Fig 4. Phasing accuracy and SNV density.

(A) Basic phasing approaches. (B) SHAPEIT phasing supplemented with reference panel, sequence read, or parental genotype information. Switch error rates for various phasing strategies are shown as a function of distance between a heterozygous site and its upstream phased site.

Fig 5. Phasing accuracy and haplotype diversity.

Switch error rates for various strategies are shown as a function of haplotype diversity of a reference population based on the 1000GP reference panel.

Fig 6. Phasing accuracy of SHAPEIT approaches and the choice of reference panels used.

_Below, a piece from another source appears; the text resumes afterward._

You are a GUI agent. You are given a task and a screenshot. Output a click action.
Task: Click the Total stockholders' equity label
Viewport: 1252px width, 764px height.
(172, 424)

(a) Effect of population supergroups on phasing accuracy. Five supergroups of the same size (n = 347) were collected from the 1000GP and used as the reference panel for SHAPEIT (no read) phasing, or together with Illumina or PacBio reads for the NA12878 individual. The best SER was achieved by EUR, to which the NA12878 individual belongs. (b) Effect of population subgroups on phasing accuracy. Population subgroups of the same size (n = 85) were collected from the 1000GP, EUR, and each of five subpopulations in EUR and used as the reference panel for SHAPEIT phasing of the NA12878 individual. No major improvement on SER was observed among EUR and its 5 subgroups including EUR/CEU to which the individual NA12878 belongs. (c) Effect on phasing accuracy as SER as a function of reference panel size, compared with the inclusion of WGS reads or familial information from parental genotype. Reference panels containing up to 502 individuals from the 1000GP EUR group or 23k individuals from HRC were used as the population background for SHAPEIT phasing of the NA12878 individual.